● Work instructions
Output the stretch of the entries from the line containing "You are a computer-use agent. 886x637 pixels." through the line containing "[x=234, y=440]" as a numbered list, skipping any blank lines. Omit the pictures.

● Listed entries
★ ★ ★ ★ ★

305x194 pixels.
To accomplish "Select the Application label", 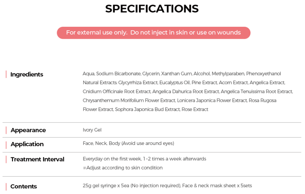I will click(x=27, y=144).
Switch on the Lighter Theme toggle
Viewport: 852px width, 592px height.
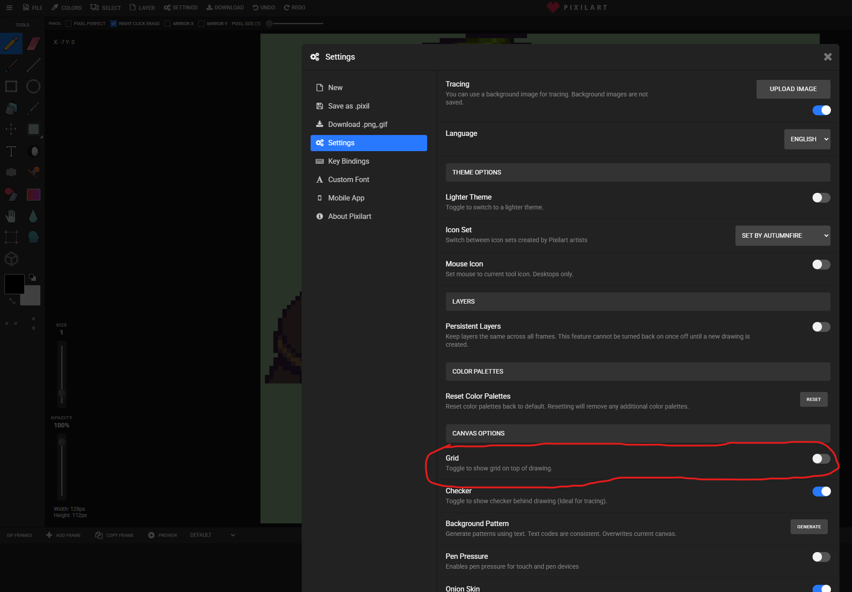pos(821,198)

★ ★ ★ ★ ★

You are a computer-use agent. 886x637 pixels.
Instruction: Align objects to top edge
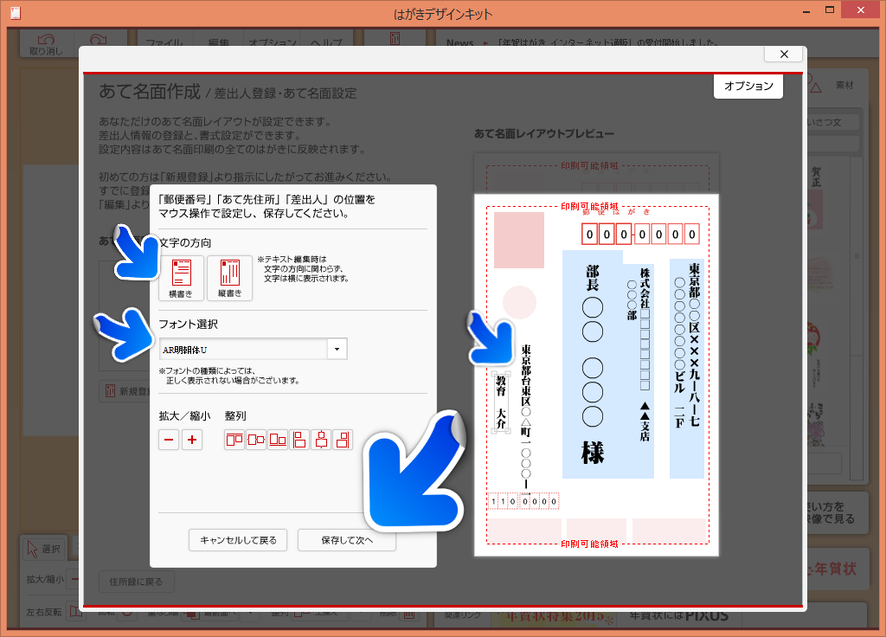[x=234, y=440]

★ ★ ★ ★ ★

● Response to this task
1. You are a computer-use agent. 886x637 pixels.
2. Instruction: Align objects to top edge
3. [x=234, y=440]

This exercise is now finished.